One asked how I could have forgotten to compare the upset to Northwestern’s 17-15 shocker over Notre Dame in 1995. Another reader, realizing I had done that in a previous story, wondered how I could consider that an upset because NU finished the regular season 10-1, proving it was better. Hmmm …

Some people now are rethinking whether App State’s 34-32 victory qualifies as the greatest upset in college football history. Surely, it does not.

It’s difficult to compare to others because the game didn’t have a betting line. But a prominent oddsmaker told the Fayetteville (N.C.) Observer that the spread would have been about 24 points. USC was a 46-point favorite last Saturday against Idaho, a Division I-A team. (NU was a 28-point underdog to Notre Dame in ’95, by the way.)

App State just might finish seventh or eighth in the Big Ten if it had the chance. Did you see what Mountaineers receiver Dexter Jackson did after he caught the football? He was flying.

So last Saturday could have been a case of the nation’s 50th-best team beating the 20th best. Still a big upset, but maybe not a stunner.

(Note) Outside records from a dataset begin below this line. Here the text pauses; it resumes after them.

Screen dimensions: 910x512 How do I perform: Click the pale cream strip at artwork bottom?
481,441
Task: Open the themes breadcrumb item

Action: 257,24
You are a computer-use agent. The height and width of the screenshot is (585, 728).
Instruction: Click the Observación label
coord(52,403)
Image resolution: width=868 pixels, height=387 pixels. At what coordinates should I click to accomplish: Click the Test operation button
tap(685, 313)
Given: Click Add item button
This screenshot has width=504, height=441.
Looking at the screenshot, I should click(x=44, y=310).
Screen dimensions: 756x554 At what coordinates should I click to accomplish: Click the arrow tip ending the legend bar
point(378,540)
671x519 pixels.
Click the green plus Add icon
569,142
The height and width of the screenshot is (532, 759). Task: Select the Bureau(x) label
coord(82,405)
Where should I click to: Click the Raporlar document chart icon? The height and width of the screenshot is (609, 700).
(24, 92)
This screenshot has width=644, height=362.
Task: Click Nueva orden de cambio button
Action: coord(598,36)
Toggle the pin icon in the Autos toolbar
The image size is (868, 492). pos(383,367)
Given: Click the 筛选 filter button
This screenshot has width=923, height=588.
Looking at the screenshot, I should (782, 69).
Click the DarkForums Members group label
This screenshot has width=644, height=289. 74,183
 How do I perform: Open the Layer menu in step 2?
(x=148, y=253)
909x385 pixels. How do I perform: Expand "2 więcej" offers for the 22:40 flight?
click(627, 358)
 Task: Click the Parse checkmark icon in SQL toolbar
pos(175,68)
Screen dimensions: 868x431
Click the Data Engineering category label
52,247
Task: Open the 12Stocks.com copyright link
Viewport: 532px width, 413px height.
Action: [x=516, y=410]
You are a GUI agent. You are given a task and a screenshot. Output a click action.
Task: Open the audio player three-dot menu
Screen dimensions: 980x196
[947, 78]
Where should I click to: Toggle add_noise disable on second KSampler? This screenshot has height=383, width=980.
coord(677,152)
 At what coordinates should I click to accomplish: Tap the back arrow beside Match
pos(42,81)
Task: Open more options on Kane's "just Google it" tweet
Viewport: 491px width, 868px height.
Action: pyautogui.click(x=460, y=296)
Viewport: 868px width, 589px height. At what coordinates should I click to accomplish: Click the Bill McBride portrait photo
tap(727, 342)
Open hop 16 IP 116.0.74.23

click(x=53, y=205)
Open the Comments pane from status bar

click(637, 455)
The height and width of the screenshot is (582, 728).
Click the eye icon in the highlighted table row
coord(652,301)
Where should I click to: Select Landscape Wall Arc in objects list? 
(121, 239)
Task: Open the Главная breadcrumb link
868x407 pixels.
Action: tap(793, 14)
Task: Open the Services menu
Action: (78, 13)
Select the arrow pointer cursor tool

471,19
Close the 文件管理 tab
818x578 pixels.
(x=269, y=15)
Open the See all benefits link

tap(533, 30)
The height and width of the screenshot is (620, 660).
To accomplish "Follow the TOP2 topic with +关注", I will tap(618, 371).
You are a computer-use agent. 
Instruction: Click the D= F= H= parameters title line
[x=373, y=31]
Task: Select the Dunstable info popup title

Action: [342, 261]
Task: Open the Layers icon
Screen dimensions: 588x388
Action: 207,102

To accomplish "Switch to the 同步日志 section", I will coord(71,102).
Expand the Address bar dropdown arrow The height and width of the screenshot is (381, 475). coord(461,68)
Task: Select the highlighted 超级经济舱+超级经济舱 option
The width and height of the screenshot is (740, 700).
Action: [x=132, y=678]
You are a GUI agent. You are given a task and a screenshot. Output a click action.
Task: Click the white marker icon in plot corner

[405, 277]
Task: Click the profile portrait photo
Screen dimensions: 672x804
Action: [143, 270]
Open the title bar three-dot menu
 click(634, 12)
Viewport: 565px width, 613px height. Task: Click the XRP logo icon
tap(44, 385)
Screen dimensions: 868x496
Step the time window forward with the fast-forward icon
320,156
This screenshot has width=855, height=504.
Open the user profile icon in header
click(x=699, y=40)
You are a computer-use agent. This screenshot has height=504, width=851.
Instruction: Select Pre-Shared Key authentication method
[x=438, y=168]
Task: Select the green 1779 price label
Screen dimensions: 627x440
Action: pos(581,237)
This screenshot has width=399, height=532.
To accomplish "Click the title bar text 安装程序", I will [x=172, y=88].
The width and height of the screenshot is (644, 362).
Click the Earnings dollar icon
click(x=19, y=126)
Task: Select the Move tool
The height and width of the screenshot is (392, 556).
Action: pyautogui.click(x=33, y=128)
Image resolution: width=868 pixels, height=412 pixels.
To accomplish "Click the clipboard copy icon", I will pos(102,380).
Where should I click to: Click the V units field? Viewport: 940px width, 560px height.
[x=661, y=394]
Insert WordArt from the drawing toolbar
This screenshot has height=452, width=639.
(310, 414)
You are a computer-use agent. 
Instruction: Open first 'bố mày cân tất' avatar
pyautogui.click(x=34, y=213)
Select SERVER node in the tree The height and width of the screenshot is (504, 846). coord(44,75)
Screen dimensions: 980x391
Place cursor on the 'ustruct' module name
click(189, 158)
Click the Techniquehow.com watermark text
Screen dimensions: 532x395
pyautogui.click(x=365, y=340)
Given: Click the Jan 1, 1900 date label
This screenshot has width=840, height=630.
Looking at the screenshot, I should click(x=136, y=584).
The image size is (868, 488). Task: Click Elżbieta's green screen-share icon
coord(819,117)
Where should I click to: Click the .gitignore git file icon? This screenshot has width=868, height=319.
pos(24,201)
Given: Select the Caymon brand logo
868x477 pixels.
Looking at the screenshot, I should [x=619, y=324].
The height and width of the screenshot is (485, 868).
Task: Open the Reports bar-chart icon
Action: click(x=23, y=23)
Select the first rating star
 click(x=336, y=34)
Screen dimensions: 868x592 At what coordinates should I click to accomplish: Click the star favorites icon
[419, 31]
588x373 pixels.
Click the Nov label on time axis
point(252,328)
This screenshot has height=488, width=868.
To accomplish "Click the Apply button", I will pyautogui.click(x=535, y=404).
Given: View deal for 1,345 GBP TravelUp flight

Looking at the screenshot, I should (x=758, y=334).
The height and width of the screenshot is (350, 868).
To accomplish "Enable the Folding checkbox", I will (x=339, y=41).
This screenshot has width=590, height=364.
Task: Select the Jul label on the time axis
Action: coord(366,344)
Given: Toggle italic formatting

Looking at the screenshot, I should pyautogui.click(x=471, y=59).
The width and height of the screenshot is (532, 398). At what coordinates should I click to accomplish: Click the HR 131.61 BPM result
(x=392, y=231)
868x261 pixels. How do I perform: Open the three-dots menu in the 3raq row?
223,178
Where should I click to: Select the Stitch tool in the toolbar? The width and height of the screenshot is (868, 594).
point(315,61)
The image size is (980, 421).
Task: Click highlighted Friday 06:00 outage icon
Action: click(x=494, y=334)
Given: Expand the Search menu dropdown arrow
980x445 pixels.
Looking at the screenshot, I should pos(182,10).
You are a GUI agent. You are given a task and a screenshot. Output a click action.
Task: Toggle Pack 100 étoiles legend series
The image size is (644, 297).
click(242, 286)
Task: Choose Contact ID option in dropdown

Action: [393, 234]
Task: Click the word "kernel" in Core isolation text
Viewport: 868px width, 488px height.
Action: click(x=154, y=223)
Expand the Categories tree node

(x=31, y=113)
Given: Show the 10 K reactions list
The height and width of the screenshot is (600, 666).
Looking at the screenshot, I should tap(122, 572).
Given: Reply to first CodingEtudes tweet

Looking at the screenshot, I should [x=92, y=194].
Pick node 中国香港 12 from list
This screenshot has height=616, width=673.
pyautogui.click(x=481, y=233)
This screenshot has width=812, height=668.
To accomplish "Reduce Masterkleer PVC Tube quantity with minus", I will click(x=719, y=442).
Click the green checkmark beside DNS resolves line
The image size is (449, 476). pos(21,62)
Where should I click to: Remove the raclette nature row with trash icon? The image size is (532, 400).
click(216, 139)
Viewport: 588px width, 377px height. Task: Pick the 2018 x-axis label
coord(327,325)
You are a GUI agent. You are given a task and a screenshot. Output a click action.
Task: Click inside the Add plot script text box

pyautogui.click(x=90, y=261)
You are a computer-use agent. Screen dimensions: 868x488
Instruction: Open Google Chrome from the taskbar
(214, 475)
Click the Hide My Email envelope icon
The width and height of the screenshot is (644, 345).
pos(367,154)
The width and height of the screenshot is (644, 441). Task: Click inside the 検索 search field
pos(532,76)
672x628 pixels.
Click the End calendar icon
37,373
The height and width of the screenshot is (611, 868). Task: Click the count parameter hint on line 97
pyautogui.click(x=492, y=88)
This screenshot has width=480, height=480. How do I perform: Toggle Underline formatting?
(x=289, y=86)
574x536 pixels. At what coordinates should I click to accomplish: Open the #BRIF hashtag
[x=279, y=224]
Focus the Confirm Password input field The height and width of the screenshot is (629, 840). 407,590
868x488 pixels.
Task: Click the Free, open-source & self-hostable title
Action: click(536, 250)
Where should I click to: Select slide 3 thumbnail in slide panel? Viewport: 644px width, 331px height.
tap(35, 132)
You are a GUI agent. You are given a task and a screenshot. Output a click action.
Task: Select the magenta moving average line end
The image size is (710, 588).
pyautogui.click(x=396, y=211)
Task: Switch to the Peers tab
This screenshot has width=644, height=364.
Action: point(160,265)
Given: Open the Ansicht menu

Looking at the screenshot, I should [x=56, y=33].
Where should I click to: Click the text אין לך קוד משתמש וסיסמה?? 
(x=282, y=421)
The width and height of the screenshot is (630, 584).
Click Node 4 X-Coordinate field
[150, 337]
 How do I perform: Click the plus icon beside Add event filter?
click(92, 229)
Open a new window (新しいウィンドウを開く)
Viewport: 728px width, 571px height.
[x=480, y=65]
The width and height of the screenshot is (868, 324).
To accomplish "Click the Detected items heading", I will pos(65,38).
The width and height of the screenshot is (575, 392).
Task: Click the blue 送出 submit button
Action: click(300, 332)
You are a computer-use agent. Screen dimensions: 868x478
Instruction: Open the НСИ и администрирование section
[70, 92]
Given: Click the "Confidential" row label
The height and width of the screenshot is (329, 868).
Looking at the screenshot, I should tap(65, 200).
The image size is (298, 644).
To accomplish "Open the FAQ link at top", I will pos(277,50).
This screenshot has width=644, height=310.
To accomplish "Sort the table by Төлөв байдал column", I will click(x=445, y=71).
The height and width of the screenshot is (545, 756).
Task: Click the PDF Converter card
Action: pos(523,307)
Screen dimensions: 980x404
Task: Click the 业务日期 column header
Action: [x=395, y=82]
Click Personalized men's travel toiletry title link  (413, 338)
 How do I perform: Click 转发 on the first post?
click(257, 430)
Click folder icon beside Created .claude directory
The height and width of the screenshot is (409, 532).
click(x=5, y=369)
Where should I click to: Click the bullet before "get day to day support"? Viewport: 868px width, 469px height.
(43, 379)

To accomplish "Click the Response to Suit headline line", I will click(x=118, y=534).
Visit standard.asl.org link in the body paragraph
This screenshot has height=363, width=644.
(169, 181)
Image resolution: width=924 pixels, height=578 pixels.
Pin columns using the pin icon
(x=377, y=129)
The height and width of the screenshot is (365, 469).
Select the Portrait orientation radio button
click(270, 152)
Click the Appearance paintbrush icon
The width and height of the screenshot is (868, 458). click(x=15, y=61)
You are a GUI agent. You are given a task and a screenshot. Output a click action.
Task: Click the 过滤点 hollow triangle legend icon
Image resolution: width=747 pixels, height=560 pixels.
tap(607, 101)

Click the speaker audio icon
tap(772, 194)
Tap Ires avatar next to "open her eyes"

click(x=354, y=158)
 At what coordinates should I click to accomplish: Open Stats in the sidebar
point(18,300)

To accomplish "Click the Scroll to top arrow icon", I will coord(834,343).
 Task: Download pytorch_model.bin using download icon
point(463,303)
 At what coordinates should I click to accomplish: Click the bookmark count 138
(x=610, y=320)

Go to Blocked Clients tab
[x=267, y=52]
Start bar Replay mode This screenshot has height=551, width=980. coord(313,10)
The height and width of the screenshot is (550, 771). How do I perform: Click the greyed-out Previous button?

Michigan faces another upset-ready opponent Saturday, Oregon. The Ducks’ 6-foot-4-inch, 205-pound quarterback, Dennis Dixon, ran for 141 yards on 15 carries last Saturday against Houston.

Wolverines observers will tell you Michigan, under coach Lloyd Carr, cannot contain mobile quarterbacks. Three examples: Donovan McNabb (38-28 loss to Syracuse in 1998), Vince Young (38-37 loss to Texas in the 2005 Rose Bowl), Troy Smith (three consecutive losses to Ohio State).

Michigan is 7-0 under Lloyd Carr when unranked. But I think its defense, which will have two new starters, has serious deficiencies. Enough so that I like Oregon to prevail. Call it 34-32.